I met Mike when I was living in Breckenridge, Colorado. I was only twenty-four-years-old. Every time I return to Breckenridge, I get this feeling of excitement and vulnerability. My mind instantly takes me back and I’m taken over with emotions–a roller coaster of butterflies, angst and fear. It’s as though I were watching a movie that I loved, and hadn’t seen in a while.

The strangest thing is, while I’m still with Mike, I’ll never get to experience him in that way again. It’s all part of the beginning of a relationship: the high, the lust, the sex, the feeling of being the most important and the most insecure person at the same time.

When we meet someone we really like, the intense infatuation is sparked by our brain releasing the chemicals adrenaline, dopamine and serotonin. According to WebMD, The brain can release these love-related chemicals and hormones within one-fifth of a second of first sight.

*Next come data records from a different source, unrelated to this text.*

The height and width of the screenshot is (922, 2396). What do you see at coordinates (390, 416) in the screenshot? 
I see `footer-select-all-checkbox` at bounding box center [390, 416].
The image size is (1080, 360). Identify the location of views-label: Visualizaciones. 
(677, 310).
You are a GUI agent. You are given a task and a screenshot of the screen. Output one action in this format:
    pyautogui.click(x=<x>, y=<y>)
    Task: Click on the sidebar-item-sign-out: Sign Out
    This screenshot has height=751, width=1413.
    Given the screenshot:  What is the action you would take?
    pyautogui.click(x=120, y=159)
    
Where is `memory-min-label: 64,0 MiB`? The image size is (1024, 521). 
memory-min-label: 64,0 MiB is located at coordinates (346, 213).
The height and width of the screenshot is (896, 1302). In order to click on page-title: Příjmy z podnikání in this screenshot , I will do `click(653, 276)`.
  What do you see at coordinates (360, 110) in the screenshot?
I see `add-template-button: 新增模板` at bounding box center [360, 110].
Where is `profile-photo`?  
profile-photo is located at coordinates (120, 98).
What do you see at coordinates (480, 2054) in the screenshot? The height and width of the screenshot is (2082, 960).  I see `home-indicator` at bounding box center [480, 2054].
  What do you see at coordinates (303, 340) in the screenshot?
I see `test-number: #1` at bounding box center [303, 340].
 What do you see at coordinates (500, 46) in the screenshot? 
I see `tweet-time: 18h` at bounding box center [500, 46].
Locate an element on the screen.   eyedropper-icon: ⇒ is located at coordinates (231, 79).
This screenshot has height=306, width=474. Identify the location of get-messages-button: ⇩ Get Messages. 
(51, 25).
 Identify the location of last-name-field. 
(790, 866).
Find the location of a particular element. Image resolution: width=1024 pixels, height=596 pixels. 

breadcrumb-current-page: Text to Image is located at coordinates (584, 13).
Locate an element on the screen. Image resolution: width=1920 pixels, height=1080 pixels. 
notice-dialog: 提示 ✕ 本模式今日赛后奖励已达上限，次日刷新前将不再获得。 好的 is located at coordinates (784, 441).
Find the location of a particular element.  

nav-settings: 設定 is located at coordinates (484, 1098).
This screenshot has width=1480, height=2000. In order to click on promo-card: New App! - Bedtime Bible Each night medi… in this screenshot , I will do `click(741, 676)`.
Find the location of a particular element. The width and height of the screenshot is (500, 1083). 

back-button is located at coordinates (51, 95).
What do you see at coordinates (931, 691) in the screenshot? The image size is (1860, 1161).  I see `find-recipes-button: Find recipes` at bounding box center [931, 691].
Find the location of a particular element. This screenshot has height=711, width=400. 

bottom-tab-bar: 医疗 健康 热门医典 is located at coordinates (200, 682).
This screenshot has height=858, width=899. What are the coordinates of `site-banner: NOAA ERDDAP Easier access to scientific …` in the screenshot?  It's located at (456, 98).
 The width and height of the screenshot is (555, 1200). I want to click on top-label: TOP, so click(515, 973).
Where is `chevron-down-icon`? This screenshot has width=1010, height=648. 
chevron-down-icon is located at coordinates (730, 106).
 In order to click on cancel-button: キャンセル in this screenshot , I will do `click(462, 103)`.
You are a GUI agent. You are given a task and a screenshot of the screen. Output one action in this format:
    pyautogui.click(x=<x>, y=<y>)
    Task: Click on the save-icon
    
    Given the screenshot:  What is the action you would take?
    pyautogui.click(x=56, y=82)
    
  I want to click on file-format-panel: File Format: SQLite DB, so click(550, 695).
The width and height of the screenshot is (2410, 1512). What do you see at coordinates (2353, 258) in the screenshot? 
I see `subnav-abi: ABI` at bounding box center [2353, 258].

Adrenaline is why my heart would pound so fast when I’d see it was Mike’s number calling. Or, why all of a sudden I felt like I could go for a six mile run just from making plans to meet up. Adrenaline is the worst if you ask me, it’s clearly obvious when my heart is pounding: my voice cracks, I start to pit out, and I have this lost, scared look on my face.

Dopamine is the reason why I was able to fill Mike in on every detail of my life ’til the sun came up then, without any sleep whatsoever, skip off to work with a permanent smile.  Sleeping next to each other these days, doesn’t have the same effect as it used to. (Now, we actually sleep. And the creepy smile has been replaced with a normal, more subtle one.) The reaction to dopamine on our brain is similar to a reaction to cocaine. I was literally high on love.

And finally, the decreased levels of serotonin explains why I couldn’t get him out of my mind. My brain was fixated and I had no control in the matter. An interesting fact: these levels actually match the same amount of levels in those diagnosed with OCD- Obsessive Compulsive Disorder.

According to Christine Meinecke, a clinical psychologist, it’s the building up of the other person that has an overwhelming effect. “It makes partners overestimate their similarities and idealize each other.” Eventually, the facade wears off and we are left with unexpected incompatibilities. This is when we wonder if we’ve chosen the wrong person. Before, we were so focused on what was “perfect” between us, and now we are focused on what isn’t.

The good news is this stage fades too. It takes work, but self-reflection and inner happiness are just a few ways to get through it faster.

While we’ve definitely had our shining moments. I haven’t had the full fledged “I think I chose the wrong person” experience yet, however, I’m not going to rule it out. I imagine it’s more likely to come when we have kids. (That’s when we will want to kill each other, exhausted and up to our ears in shit.)